Linux is not reliable enough because ... Was: Linux Kernel Developer job

Alexander Henry plug-devel@lists.PLUG.phoenix.az.us
Fri May 14 23:41:02 2004


On Thu, 13 May 2004 18:52:21 -0700, Austin Godber <godber@uberhip.com> 
wrote:

> Ed Skinner wrote:
>>      Linux does not belong in systems where people's lives rely on it. 
>> (Nor do most other commercial operating systems, for that matter.)
>
> Hello Ed,
> 	I am in no position to agree or disagree as I don't know enough about 
> the subject.  But perhaps you will give us a few examples of what 
> abilities reliable systems have and how Linux is lacking in these areas. 
>   So we could all be better informed.
> 	I simply don't want you to get away with the "I am an expert and I say 
> no!" defense.
>

I know a bit about what he's talking about, as I programmed aviation 
systems for Honeywell's small jet autopilots.

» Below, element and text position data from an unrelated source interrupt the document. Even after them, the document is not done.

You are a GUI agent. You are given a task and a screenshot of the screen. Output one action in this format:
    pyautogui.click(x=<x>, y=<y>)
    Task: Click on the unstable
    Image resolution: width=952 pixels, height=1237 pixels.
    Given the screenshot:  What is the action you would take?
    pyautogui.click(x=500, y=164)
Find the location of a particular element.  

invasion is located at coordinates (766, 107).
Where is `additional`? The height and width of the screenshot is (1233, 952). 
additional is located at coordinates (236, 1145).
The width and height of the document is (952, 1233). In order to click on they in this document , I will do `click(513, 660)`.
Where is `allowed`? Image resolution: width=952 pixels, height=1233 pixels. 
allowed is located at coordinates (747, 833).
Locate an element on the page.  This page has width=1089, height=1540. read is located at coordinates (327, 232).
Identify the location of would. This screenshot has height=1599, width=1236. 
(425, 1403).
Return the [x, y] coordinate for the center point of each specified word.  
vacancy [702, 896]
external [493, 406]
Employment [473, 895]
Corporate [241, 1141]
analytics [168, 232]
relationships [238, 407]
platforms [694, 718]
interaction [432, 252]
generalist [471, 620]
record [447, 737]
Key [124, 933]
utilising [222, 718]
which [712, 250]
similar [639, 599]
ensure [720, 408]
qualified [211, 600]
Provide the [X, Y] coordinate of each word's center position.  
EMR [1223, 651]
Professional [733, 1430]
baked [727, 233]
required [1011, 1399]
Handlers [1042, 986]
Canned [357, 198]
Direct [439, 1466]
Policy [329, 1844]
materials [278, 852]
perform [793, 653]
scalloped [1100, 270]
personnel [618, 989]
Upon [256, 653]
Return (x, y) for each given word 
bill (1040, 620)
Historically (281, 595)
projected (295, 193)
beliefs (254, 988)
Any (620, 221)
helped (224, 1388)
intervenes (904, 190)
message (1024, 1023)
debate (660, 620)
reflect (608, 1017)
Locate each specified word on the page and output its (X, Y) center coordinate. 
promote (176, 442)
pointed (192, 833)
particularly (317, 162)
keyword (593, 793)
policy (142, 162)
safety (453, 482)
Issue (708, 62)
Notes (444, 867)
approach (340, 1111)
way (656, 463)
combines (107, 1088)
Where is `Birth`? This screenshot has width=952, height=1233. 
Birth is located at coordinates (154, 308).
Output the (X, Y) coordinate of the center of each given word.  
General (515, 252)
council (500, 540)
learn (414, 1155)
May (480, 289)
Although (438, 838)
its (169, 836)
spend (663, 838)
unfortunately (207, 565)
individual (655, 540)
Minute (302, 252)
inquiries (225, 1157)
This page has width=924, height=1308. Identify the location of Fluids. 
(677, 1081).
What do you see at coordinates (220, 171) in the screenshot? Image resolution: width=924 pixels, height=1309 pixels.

As a whole, these systems did one thing:  take data in from global 
variables (which came from either internal processes or external sensors 
or other processors), process, put it back up into globals, at EXACTLY 
100ms intervals.  Any sooner or later, and all the formulas inside the 
chip would be completely off, taking either wrong sensor data or using a 
random set of values from variables that came from other processors.  
Also, other processors that used the values on your chip would be fed 
wrong values.  There was a lot of maddness in the software development 
process about measuring the processor budget; you wanted it to finish 
calculating in under 85ms to make the window and get the outputs where 
they need to be.

The engineering way of thinking is almost 180 from the hacker way.  To a 
hacker, automation is king, redoing work is evil.  To an engineer, 
redundancy is king, single point of failures are evil.  IOW more work and 
less automation is good.  You want to require there be a LOT of 
cooperation from people and physical systems to let Murphy's Law kick in.  
I've heard of some systems with three different processors, programmed by 
three deliberately isolated teams, each on a different processor and 
compiler; that way all three sets of programmers, or chip burns, or 
compilers have to mess up in EXACTLY the same point for a failure to 
happen.  Upstream, there will be redundant sensors measuring everything, 
and the program will 'vote' on a sensor based on the combined readings.  
Downstream, the pilot has buttons that override the chips.

-- 

--Alexander